[Dataset entries]
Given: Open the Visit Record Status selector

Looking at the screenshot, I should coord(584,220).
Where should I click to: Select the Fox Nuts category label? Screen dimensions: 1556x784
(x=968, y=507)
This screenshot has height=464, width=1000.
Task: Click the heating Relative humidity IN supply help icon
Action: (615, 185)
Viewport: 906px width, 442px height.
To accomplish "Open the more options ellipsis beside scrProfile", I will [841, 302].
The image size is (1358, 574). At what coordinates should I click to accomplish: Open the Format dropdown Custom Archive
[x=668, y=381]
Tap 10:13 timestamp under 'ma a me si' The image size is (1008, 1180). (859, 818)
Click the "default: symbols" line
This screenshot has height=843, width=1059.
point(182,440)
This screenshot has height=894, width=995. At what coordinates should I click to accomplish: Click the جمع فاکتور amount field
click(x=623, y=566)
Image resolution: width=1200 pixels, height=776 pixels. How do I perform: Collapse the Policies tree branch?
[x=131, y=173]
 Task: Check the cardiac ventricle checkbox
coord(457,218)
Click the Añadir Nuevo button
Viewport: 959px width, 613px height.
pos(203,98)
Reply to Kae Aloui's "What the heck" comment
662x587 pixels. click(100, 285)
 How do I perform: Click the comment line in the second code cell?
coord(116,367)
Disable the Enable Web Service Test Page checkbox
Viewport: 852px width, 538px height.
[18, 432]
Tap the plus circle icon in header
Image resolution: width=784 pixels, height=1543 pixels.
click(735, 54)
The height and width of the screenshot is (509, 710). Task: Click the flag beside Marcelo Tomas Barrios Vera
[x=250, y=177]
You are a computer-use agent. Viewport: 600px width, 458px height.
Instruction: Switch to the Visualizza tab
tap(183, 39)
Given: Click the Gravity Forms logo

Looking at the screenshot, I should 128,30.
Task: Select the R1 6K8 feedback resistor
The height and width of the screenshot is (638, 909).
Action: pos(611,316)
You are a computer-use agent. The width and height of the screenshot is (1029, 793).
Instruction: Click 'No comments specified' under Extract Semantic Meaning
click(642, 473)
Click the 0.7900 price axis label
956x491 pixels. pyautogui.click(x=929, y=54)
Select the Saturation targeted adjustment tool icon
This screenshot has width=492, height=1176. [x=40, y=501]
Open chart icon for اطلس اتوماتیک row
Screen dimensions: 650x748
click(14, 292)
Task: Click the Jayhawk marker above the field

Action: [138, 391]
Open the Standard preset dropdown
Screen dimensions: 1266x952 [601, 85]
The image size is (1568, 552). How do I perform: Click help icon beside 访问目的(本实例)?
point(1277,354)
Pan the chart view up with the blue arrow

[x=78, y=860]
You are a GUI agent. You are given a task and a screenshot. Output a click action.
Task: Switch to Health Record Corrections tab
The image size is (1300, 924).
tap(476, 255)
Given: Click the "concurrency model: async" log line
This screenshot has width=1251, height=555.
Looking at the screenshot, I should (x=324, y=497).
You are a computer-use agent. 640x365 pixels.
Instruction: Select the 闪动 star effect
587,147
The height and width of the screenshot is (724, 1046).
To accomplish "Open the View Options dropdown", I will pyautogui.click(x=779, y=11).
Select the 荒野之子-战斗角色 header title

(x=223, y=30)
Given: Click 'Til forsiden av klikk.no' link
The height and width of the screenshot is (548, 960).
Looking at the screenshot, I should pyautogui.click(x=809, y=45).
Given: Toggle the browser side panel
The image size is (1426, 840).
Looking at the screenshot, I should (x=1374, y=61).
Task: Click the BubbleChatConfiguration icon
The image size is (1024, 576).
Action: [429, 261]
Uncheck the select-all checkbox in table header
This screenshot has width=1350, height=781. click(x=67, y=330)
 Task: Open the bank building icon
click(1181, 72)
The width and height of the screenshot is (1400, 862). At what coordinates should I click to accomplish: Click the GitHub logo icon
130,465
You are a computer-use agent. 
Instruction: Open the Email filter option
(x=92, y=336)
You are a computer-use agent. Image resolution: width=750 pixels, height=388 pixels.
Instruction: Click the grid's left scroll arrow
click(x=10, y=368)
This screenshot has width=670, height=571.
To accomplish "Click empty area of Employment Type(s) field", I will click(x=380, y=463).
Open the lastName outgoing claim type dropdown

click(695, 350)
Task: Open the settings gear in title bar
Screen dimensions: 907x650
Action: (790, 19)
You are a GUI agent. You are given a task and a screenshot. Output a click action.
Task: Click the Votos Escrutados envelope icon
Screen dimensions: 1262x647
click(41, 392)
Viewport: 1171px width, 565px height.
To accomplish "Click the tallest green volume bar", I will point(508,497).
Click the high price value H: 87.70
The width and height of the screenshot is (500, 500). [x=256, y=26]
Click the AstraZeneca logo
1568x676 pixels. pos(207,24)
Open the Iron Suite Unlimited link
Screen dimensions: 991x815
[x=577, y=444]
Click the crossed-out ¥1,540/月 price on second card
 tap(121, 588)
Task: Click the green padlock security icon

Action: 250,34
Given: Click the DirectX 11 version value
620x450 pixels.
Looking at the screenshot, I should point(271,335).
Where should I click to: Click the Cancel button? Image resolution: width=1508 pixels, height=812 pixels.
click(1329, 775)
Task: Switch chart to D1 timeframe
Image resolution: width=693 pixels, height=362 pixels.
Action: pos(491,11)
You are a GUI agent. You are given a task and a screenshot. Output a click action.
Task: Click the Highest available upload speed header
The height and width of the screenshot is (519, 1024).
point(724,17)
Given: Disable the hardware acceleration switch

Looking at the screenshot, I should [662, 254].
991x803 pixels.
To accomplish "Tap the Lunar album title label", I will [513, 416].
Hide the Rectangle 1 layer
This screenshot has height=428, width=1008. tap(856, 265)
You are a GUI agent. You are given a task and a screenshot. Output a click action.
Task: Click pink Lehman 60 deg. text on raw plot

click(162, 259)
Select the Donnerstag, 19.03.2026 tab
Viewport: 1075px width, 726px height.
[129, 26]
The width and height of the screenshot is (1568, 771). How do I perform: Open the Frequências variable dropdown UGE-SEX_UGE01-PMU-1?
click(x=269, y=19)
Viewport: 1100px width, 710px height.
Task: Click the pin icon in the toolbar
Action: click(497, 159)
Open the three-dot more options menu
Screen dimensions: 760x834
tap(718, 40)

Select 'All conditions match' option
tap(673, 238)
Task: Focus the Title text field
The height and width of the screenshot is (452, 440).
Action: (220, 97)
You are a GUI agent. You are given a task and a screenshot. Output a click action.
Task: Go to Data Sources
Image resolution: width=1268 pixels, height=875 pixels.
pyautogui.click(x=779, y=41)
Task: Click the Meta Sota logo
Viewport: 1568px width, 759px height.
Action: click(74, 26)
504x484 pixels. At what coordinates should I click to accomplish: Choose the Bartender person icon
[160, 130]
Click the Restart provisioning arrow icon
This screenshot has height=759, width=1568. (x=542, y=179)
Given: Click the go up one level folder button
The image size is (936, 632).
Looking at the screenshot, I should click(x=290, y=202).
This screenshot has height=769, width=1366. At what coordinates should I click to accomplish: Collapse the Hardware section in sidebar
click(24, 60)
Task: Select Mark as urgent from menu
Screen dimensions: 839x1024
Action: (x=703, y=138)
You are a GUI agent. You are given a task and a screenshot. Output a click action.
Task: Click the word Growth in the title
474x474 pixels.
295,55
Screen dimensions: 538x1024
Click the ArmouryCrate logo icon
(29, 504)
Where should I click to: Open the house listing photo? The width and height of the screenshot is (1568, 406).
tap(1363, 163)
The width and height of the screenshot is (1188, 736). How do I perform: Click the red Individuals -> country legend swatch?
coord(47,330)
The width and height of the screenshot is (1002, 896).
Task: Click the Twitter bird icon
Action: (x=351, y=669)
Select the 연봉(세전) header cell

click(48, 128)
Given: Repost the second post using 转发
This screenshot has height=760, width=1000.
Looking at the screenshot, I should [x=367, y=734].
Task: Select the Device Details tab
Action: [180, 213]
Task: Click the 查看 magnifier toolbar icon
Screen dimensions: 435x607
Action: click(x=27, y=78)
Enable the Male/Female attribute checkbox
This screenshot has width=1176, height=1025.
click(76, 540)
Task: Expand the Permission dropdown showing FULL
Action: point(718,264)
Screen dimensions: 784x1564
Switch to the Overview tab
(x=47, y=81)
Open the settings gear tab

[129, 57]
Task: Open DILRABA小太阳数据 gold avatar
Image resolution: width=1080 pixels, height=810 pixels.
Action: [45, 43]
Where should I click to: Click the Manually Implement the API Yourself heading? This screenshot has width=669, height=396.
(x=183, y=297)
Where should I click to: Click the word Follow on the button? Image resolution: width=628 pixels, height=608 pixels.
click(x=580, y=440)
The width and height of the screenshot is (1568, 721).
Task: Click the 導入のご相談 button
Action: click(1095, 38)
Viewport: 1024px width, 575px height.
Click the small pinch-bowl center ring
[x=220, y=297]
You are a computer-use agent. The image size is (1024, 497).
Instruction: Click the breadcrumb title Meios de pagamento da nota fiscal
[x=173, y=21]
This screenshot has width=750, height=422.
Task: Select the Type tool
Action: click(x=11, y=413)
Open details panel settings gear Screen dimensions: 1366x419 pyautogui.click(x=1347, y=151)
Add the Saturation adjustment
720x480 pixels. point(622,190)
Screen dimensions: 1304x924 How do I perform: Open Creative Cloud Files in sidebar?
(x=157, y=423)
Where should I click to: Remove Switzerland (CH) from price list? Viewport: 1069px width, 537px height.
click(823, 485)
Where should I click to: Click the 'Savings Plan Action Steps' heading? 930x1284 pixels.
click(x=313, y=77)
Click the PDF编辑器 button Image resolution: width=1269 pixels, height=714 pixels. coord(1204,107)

[WHAT TO PRODUCE] Looking at the data above, show all lines where the word "more" occurs.

[RESPONSE TO THIS TASK]
To accomplish "Open the more options ellipsis beside scrProfile", I will [841, 302].
Open the three-dot more options menu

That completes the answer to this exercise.